- _How to complete this task_:
The answer is to be an exact copy of the lines below running from the line with "Where should I click to: Open the Builtbybel" down to the line with "The height and width of the screenshot is (289, 470).", both ends included, and nothing more.
====== Provided data
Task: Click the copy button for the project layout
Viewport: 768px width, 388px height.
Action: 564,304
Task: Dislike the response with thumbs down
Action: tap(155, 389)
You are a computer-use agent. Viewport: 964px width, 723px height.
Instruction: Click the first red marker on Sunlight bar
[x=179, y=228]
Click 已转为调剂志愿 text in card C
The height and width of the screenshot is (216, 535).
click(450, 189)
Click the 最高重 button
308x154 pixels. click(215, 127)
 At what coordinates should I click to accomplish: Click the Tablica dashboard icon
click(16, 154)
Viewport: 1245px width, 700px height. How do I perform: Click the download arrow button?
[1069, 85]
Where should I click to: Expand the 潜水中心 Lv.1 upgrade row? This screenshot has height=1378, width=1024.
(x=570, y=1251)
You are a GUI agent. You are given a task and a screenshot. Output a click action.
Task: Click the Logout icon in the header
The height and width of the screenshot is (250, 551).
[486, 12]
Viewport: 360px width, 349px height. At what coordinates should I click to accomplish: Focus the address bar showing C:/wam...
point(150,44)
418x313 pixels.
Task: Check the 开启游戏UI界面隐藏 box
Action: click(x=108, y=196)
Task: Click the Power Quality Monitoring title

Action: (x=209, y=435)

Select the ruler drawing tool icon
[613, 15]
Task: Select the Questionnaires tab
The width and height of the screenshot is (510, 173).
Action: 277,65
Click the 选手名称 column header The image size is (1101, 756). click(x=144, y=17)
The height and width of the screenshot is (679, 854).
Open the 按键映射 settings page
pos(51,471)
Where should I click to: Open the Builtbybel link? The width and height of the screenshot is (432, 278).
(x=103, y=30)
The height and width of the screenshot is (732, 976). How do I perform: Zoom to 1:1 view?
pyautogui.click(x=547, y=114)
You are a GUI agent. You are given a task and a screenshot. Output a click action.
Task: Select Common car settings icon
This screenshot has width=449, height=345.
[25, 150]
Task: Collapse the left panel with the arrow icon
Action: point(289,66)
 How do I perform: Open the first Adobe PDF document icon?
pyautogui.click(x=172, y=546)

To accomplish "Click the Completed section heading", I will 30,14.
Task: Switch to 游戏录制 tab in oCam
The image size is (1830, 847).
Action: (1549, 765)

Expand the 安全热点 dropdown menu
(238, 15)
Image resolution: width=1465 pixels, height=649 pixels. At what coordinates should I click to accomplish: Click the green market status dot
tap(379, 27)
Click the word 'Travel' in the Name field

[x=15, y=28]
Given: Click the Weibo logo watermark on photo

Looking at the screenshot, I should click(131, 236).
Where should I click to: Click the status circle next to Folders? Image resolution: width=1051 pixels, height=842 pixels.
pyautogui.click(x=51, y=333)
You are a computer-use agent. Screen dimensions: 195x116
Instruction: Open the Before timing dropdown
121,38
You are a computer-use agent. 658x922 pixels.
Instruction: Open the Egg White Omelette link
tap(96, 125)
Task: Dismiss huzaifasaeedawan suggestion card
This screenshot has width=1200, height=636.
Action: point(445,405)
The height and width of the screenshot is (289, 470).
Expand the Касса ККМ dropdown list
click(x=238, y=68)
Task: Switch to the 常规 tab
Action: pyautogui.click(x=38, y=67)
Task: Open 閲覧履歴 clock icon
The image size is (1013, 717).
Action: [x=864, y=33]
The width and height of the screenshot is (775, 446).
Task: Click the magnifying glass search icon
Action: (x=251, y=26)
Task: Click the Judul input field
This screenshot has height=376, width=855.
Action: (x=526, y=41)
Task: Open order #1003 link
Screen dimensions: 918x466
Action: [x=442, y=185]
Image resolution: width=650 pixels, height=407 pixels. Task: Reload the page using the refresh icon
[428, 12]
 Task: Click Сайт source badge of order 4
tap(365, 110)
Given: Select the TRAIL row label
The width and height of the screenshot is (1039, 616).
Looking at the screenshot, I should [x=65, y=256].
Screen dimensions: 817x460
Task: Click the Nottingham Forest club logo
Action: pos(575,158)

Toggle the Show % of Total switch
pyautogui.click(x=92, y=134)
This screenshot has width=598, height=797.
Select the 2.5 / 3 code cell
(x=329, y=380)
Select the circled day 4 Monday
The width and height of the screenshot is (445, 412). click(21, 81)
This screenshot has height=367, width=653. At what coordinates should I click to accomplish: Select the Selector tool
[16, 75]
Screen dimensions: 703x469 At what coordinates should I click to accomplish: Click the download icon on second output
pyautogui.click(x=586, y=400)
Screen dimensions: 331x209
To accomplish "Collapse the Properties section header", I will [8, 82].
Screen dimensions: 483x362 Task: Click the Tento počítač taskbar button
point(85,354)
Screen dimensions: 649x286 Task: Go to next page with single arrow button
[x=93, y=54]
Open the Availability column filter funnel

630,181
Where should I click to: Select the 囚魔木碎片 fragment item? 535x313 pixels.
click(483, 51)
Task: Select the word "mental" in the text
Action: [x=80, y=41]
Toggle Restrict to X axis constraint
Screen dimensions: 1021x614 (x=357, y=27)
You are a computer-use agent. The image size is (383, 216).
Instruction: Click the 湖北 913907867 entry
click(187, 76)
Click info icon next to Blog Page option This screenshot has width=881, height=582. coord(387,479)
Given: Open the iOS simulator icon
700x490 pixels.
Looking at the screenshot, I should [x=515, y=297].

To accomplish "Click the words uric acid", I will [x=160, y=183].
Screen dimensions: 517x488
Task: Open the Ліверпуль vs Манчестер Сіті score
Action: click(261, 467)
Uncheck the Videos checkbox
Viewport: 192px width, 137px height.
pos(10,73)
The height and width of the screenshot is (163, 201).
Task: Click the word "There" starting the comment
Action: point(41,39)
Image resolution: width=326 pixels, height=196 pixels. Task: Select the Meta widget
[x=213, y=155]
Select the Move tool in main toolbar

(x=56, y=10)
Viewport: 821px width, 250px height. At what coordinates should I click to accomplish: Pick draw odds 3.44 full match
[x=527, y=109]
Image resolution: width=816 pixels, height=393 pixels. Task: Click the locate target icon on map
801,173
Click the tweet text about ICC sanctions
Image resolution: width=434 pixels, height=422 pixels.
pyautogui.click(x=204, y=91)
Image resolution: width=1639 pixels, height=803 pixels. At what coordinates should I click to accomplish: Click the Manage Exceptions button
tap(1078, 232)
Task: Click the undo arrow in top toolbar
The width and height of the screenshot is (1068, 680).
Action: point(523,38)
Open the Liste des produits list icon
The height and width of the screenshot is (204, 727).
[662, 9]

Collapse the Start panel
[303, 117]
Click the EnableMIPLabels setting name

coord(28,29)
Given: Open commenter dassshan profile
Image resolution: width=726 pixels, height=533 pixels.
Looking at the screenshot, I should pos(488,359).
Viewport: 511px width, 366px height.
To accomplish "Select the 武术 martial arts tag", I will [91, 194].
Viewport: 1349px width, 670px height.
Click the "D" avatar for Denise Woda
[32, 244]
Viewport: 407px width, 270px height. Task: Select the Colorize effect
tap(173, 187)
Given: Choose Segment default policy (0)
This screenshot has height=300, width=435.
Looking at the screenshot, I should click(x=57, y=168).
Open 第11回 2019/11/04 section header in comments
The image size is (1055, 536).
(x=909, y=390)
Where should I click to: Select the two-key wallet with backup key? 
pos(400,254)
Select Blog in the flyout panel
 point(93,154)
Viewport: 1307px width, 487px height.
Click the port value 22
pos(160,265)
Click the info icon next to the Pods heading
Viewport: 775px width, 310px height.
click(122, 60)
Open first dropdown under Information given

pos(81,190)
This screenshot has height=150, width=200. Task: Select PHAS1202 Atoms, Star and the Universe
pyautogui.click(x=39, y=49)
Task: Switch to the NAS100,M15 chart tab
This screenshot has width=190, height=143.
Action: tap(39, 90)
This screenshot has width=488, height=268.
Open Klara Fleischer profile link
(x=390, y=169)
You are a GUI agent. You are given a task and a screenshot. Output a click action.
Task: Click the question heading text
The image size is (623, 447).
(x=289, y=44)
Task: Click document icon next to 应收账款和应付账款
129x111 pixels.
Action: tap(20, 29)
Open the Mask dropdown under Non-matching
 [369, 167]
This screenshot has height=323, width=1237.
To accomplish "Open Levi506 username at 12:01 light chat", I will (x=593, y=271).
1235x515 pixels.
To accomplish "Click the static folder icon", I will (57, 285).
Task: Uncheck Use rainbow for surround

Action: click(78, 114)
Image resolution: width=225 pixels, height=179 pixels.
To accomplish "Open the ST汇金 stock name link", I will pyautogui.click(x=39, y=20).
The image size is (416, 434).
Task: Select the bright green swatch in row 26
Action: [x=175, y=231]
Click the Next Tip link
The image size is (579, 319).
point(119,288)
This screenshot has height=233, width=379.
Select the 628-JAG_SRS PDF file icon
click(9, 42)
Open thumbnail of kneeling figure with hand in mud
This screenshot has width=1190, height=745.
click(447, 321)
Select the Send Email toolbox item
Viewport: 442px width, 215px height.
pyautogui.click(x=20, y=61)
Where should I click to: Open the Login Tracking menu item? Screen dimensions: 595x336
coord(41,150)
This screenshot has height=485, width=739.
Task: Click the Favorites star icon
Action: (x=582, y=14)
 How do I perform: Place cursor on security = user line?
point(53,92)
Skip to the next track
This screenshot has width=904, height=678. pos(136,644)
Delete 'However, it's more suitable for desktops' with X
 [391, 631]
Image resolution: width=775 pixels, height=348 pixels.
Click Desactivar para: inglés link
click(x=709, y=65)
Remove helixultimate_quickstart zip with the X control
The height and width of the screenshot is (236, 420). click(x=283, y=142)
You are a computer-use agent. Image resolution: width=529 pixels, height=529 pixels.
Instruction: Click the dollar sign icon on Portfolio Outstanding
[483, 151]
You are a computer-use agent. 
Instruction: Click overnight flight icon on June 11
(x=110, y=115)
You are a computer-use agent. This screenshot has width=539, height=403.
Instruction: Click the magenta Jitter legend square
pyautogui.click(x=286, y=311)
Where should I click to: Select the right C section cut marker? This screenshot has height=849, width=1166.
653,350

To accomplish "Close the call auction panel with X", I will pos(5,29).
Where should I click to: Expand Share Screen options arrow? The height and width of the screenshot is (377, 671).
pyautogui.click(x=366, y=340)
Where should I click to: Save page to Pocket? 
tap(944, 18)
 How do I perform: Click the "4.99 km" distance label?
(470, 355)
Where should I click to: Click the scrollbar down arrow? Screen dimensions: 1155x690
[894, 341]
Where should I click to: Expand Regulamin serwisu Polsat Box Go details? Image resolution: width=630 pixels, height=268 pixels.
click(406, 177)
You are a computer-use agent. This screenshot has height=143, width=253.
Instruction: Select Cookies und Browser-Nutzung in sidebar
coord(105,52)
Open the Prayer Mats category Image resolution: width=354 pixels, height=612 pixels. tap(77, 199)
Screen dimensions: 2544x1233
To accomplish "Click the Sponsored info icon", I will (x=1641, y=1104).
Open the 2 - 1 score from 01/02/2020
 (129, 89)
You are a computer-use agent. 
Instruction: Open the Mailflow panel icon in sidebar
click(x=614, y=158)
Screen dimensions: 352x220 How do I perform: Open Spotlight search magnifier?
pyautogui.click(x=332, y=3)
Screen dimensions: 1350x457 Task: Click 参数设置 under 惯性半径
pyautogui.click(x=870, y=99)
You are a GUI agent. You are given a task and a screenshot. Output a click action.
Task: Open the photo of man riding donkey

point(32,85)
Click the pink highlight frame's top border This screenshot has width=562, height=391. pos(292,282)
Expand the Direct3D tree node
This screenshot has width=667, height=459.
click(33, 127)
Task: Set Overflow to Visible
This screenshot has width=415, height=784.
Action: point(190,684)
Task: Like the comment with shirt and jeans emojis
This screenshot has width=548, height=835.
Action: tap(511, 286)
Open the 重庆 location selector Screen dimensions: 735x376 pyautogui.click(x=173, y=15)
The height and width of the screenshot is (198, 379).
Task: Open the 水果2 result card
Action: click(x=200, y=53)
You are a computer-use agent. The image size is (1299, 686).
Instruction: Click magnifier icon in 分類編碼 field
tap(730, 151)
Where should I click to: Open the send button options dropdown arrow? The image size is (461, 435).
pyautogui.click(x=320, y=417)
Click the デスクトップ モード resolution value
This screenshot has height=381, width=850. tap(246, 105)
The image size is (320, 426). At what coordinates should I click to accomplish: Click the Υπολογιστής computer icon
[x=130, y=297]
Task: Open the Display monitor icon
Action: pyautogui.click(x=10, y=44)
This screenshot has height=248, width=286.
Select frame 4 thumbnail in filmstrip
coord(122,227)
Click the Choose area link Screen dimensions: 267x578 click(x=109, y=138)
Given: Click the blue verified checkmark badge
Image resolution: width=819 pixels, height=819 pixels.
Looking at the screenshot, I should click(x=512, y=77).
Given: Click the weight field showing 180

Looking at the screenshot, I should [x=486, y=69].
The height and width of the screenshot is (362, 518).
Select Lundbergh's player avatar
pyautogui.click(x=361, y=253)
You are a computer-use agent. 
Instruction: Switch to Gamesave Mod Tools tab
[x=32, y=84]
============
- _Output for this task_:
Where should I click to: Open the Builtbybel link? The width and height of the screenshot is (432, 278).
(x=103, y=30)
The height and width of the screenshot is (732, 976). How do I perform: Zoom to 1:1 view?
pyautogui.click(x=547, y=114)
You are a GUI agent. You are given a task and a screenshot. Output a click action.
Task: Select Common car settings icon
This screenshot has width=449, height=345.
[25, 150]
Task: Collapse the left panel with the arrow icon
Action: point(289,66)
 How do I perform: Open the first Adobe PDF document icon?
pyautogui.click(x=172, y=546)

To accomplish "Click the Completed section heading", I will 30,14.
Task: Switch to 游戏录制 tab in oCam
The image size is (1830, 847).
Action: (1549, 765)

Expand the 安全热点 dropdown menu
(238, 15)
Image resolution: width=1465 pixels, height=649 pixels. At what coordinates should I click to accomplish: Click the green market status dot
tap(379, 27)
Click the word 'Travel' in the Name field

[x=15, y=28]
Given: Click the Weibo logo watermark on photo

Looking at the screenshot, I should click(131, 236).
Where should I click to: Click the status circle next to Folders? Image resolution: width=1051 pixels, height=842 pixels.
pyautogui.click(x=51, y=333)
You are a computer-use agent. Screen dimensions: 195x116
Instruction: Open the Before timing dropdown
121,38
You are a computer-use agent. 658x922 pixels.
Instruction: Open the Egg White Omelette link
tap(96, 125)
Task: Dismiss huzaifasaeedawan suggestion card
This screenshot has width=1200, height=636.
Action: point(445,405)
The height and width of the screenshot is (289, 470).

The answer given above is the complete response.